A distanza di cosi tanti anni, il romanziere ha finalmente rivelato alcune intriganti curiosità, affermando che - a suo dire - il più grande problema dell’adattamento cinematografico risiede nel finale. Più precisamente, a seguito di un’intervista per conto di Variety volta a promuovere l’uscita del suo ultimo romanzo intitolato “Not Forever, But For Now”, si è trovato spazio anche per qualche ulteriore chiacchiera nel merito del film. Alla domanda se avesse trovato alcune parti deboli o poco convincenti, Palahniuk si è sciolto nel considerare le battute conclusive - col conto alla rovescia della bomba a orologeria e lo scontro finale con Tyler - non del tutto conformi alla sua visione della storia: «Non ero un grande fan della bomba a orologeria, quel conto alla rovescia verso la fine. E lo sceneggiatore Jim Uhls lo ha inserito perché ovviamente esiste un tale cliché, e ho imparato ad accettare che sia un cliché».

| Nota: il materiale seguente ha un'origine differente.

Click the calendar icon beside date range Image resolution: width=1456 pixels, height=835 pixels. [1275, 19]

In effetti, andando ad indagare nello specifico, le differenze tra romanzo e controparte filmica esistono e sono anche di una certa rilevanza. Premettendo doverosamente che da qui in poi - per chi ancora non conoscesse le suddette opere - ci addentreremo nel territorio minato degli spoiler, possiamo ricordare che nel finale del film si viene a scoprire la doppia personalità del protagonista, realizzando che lui stesso avrebbe escogitato il Progetto Mayhem per far esplodere con degli ordigni gli edifici che detengono le registrazioni dei crediti, cancellando di fatto i debiti di milioni di persone. 

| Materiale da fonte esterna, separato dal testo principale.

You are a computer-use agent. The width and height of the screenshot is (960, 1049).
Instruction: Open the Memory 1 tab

In un sanguinoso faccia a faccia, il narratore  si scontra con Tyler Durden dentro un edificio di fronte a quelli che stanno per essere distrutti, poco prima che sopraggiunga la compagna Marla. Pur sparandosi in bocca nel disperato tentativo di neutralizzare il suo alter-ego, il protagonista riesce comunque a sopravvivere. Ma fallendo l’obiettivo di disinnescare uno degli esplosivi, il ritrovato duo non potrà far altro che assistere - impotenti e mano nella mano - all’impressionante deflagrazione dei grattacieli.

Lo stesso piano per far saltare un edificio di credito viene programmato da Tyler anche nel romanzo, in questa sede però la personalità sdoppiata vuole  sacrificarsi come un martire insieme al narratore nel mezzo dell’esplosione. Il piano tuttavia non ha buon fine, la nemesi del protagonista si dilegua prima che quest’ultimo possa tentare di debellarla sparandosi e anche gli esplosivi programmati per far saltare i grattacieli non funzionano correttamente. Ciononostante il narratore sceglierà di spararsi comunque, sopravvivendo anche stavolta ma finendo suo malgrado in cura presso un ospedale psichiatrico ove agiscono alcuni membri del Progetto Mayem, che attendono la ricomparsa del loro capo Tyler. 

Particolari non da poco insomma, che distinguono chi predilige l’opera originale da quella pensata per il grande schermo. Senza dubbio possiamo azzardarci a considerarle entrambe due capolavori, ugualmente lodevoli non solo per le prevedibili somiglianze, ma anche per le significative specificità.